Data listing:
## Begin
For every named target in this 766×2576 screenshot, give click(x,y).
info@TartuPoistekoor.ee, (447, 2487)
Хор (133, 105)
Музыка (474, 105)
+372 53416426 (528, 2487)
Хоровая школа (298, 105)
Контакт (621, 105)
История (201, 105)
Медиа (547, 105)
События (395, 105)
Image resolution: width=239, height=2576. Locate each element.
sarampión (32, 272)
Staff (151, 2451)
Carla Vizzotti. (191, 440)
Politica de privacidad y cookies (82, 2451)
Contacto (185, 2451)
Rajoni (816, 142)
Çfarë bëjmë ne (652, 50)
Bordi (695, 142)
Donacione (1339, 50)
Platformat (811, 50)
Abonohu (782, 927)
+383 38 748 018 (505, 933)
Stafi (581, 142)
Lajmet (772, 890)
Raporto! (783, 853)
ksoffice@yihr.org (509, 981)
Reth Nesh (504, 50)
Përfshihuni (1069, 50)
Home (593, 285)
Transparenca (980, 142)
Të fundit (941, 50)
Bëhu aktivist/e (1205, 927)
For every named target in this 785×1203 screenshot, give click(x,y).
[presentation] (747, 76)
## End
# Task goal
Reproduce the lines from the one containing "Raporto! (783, 853)" through the end of the data listing, inclusive.

# Problem solution
Raporto! (783, 853)
ksoffice@yihr.org (509, 981)
Reth Nesh (504, 50)
Përfshihuni (1069, 50)
Home (593, 285)
Transparenca (980, 142)
Të fundit (941, 50)
Bëhu aktivist/e (1205, 927)
For every named target in this 785×1203 screenshot, give click(x,y).
[presentation] (747, 76)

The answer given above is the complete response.